BRASIL

Governadores e prefeitos brasileiros estão buscando ajuda no exterior para combater a pandemia da COVID-19 sem intermédio do governo federal. A Sputnik Brasil ouviu o cientista político Rodrigo Prando, que explicou por que essa é uma situação inédita no Brasil.

O presidente brasileiro, Jair Bolsonaro, tem criticado as medidas dos governadores para conter a pandemia da COVID-19, principalmente as quarentenas nos estados.

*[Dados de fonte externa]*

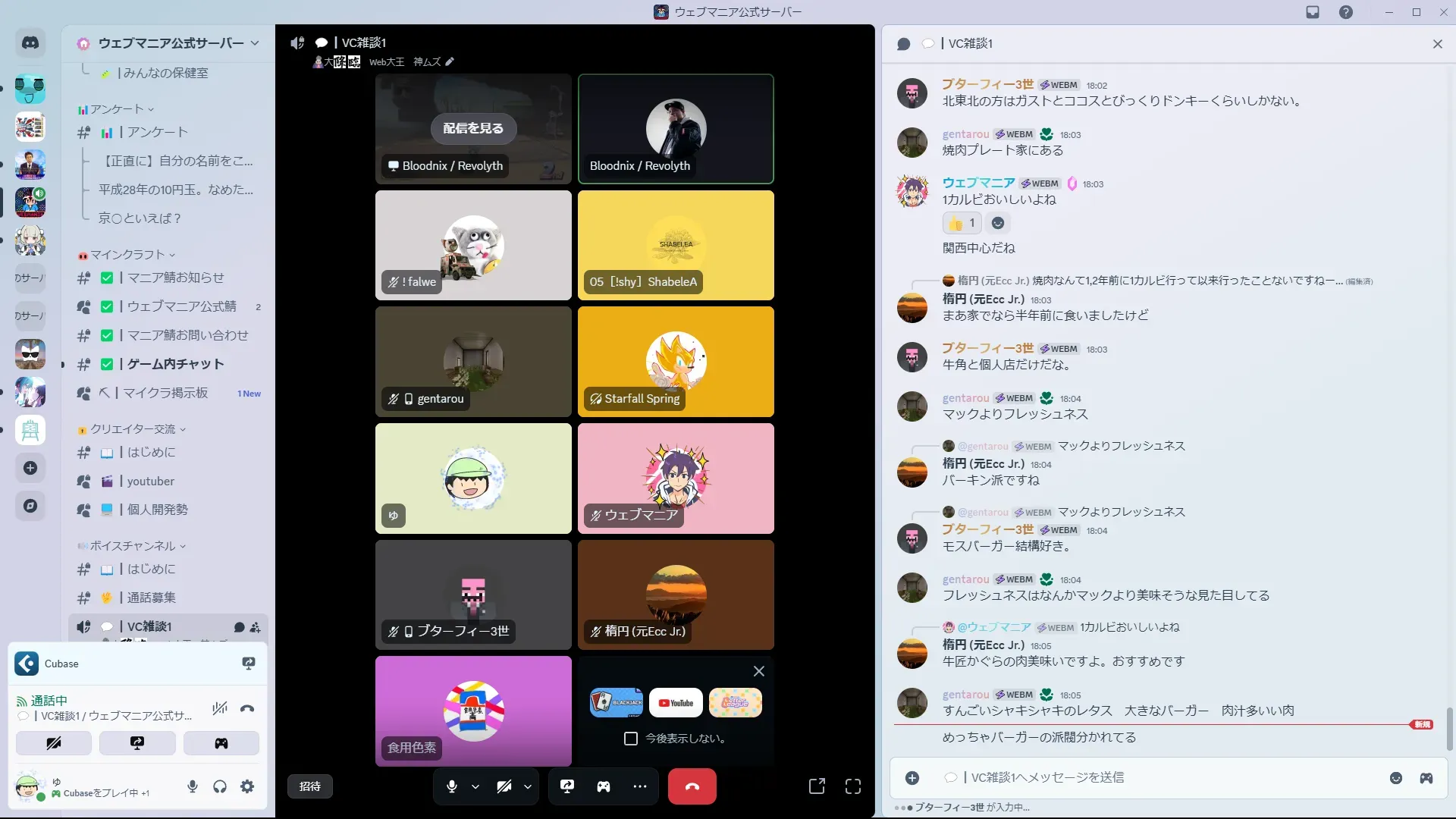The width and height of the screenshot is (1456, 819).
Task: Click the 配信を見る watch stream button
Action: pos(473,128)
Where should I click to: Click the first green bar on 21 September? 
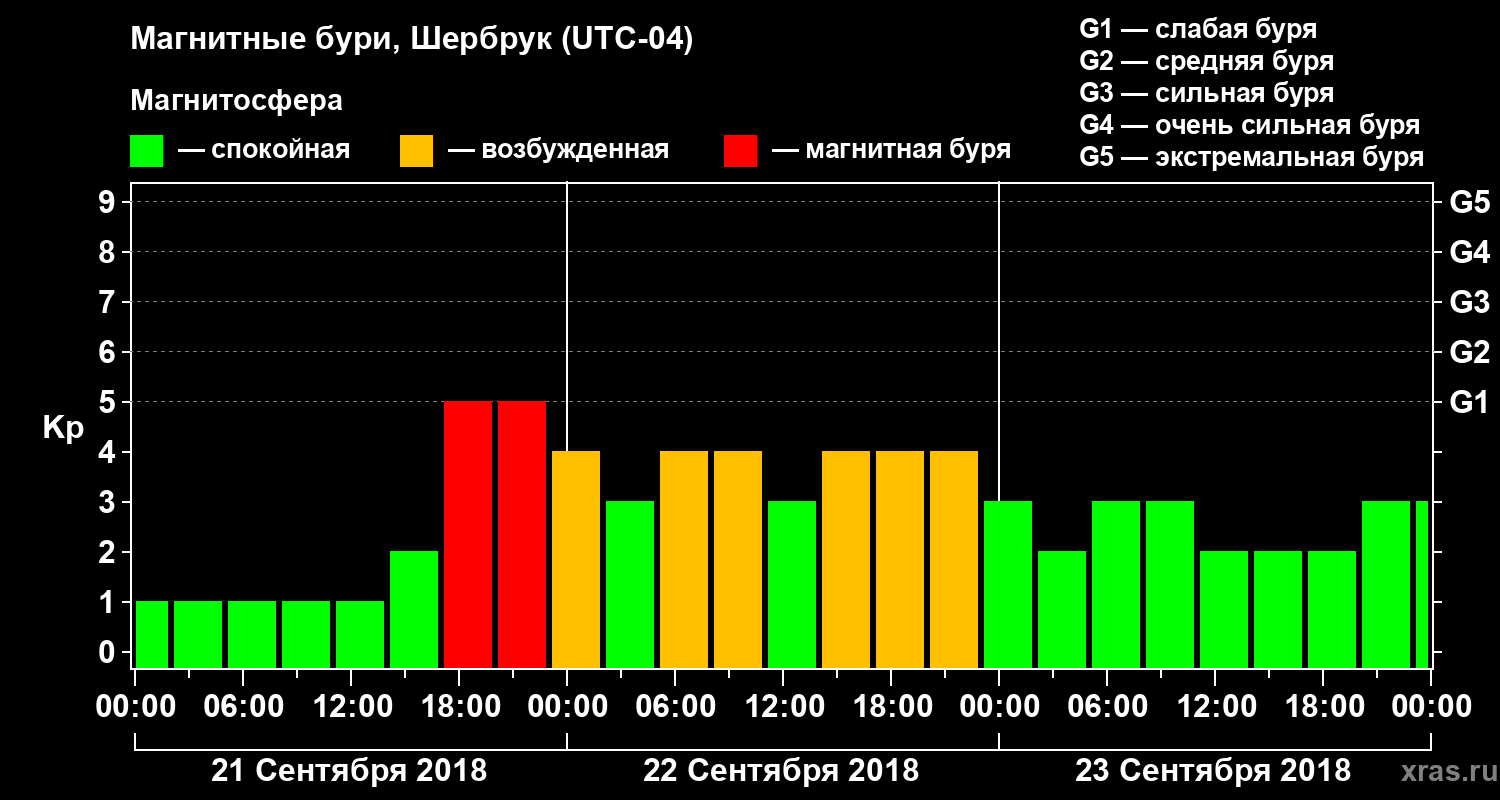coord(152,634)
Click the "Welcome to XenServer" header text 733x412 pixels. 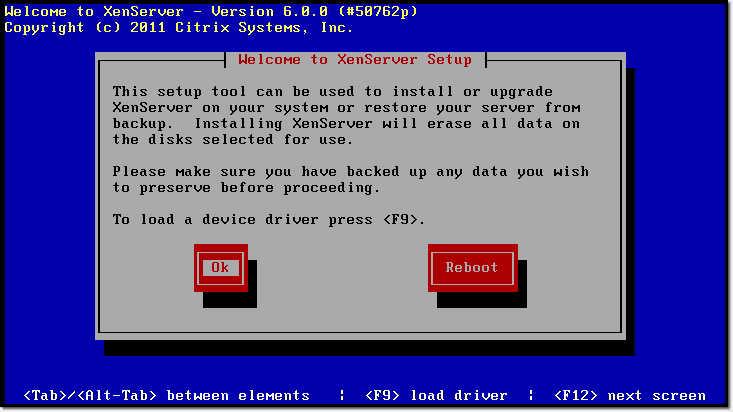[97, 11]
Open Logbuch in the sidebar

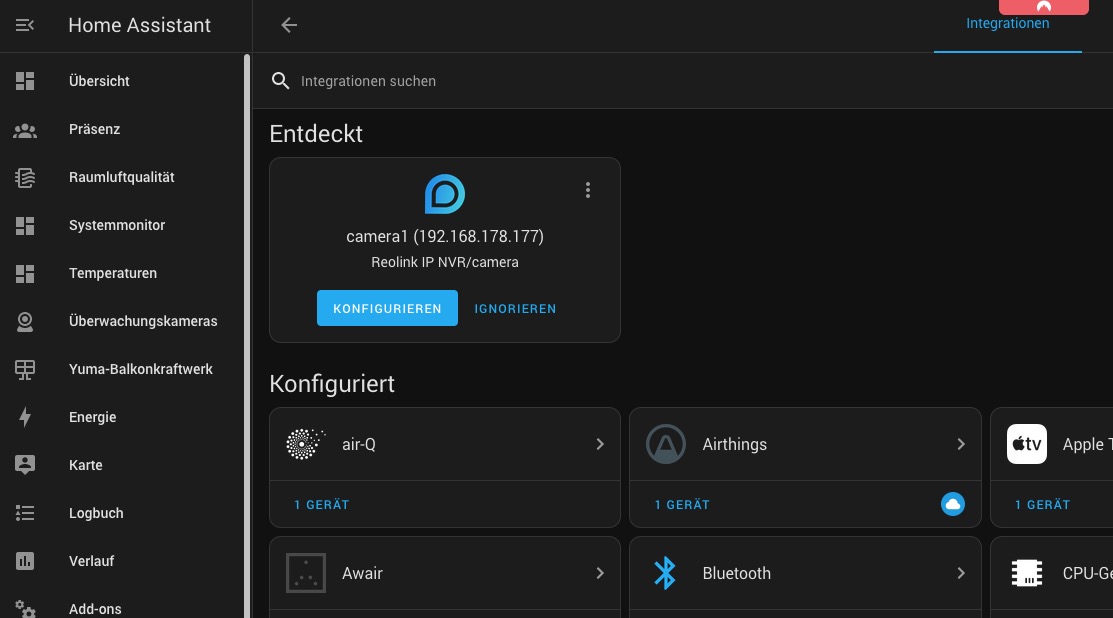tap(96, 513)
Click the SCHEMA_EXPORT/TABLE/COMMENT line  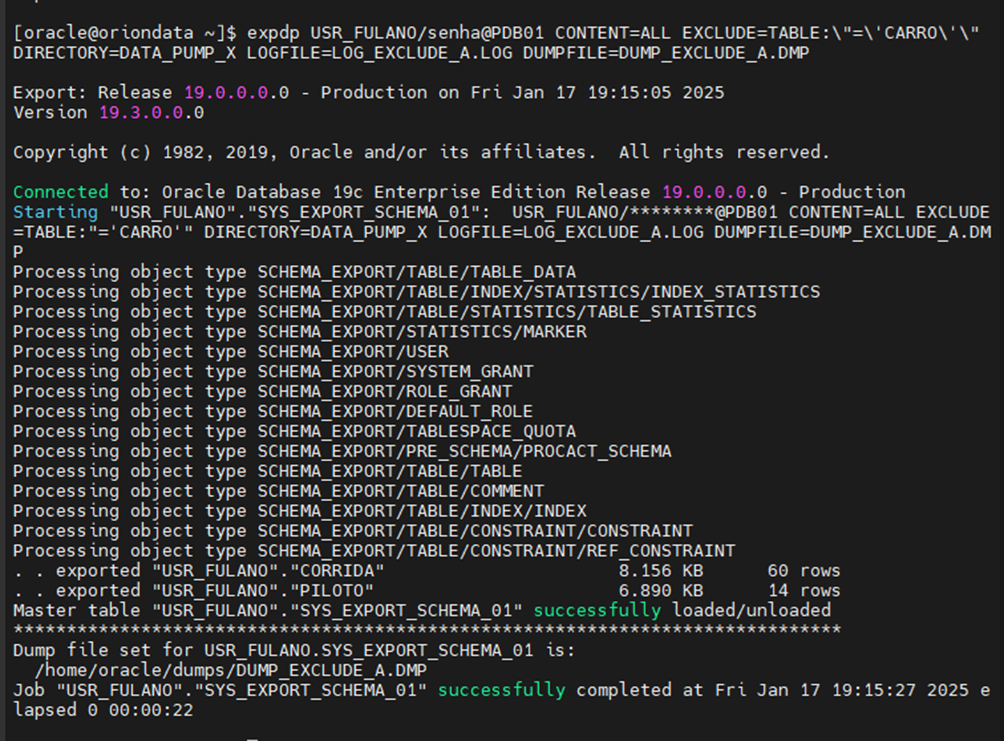point(400,491)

Diante da postura errática do governo federal, governadores das regiões Norte e Nordeste, além de municípios como o de Niterói, no estado do Rio de Janeiro, buscam ajuda chinesa para o combate ao novo coronavírus.

Para Rodrigo Prando, cientista político e professor da Universidade Presbiteriana Mackenzie, essa situação ocorre porque Bolsonaro demonstra problemas para exercer liderança.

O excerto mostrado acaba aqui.